Lightfoot, the Alameda Health spokesperson, said 25 to 30 patients is the maximum the emergency unit can serve now and maintain social distancing. After their initial assessment, most patients receive their next full evaluation with a psychiatrist within three hours of arriving at the hospital, he wrote.
Any crowding that has occurred is a sign the community needs more hospital beds and more effort to prevent mental health crises before they happen, said Dr. Scott Zeller, a former chief of psychiatric emergency services at John George.
“It’s tough to blame the one place providing these services because they’re too busy,” he said. “The majority of people are there because they are in very serious psychiatric emergencies and there might not be a lot of other options for them. Anything we can do to minimize the need for people to be on [involuntary holds] is a great thing.”
Alameda County is one of many localities creating alternative first responder teams, especially in the wake of George Floyd’s death. Organizers say the teams will be better suited to de-escalate psychiatric crises and discern who actually needs to be hospitalized. Nixon, the mental health nurse, said he sees many people arriving at John George for vague reasons like walking into traffic—sometimes five such cases in a 12-hour shift.
“People get brought to us for the most ridiculous reasons,” Nixon said. “We serve as a shelter, a drug program, a jail. It's a multilayered social problem that is all sort of being placed on John George to fix.”
The county has also opened a 10-bed, 24-hour crisis unit, known as Amber House, to provide voluntary short-term care for people during a mental health episode. Other cities, like Houston, have also established voluntary mental health centers, where police can bring people with serious mental illness who were arrested for low-level crimes.

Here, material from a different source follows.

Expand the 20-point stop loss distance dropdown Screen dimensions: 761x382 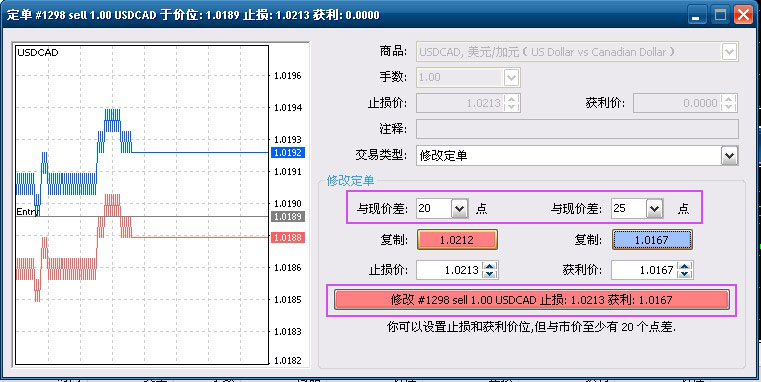(459, 209)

For Y., the brief encounter with the hospital haunted her long after she was released. “It just scared me, that they can pull you off the street for anything and they'll take you to John George,” she said. She started having nightmares about being held down and injected with drugs. “[They] harmed me more than they helped me. It put me into mania.”
She still worries a future mental health episode—a common occurrence even when people take their medication—could land her back at John George. Before that happens, she says, she will ask someone she knows to drive her anywhere else.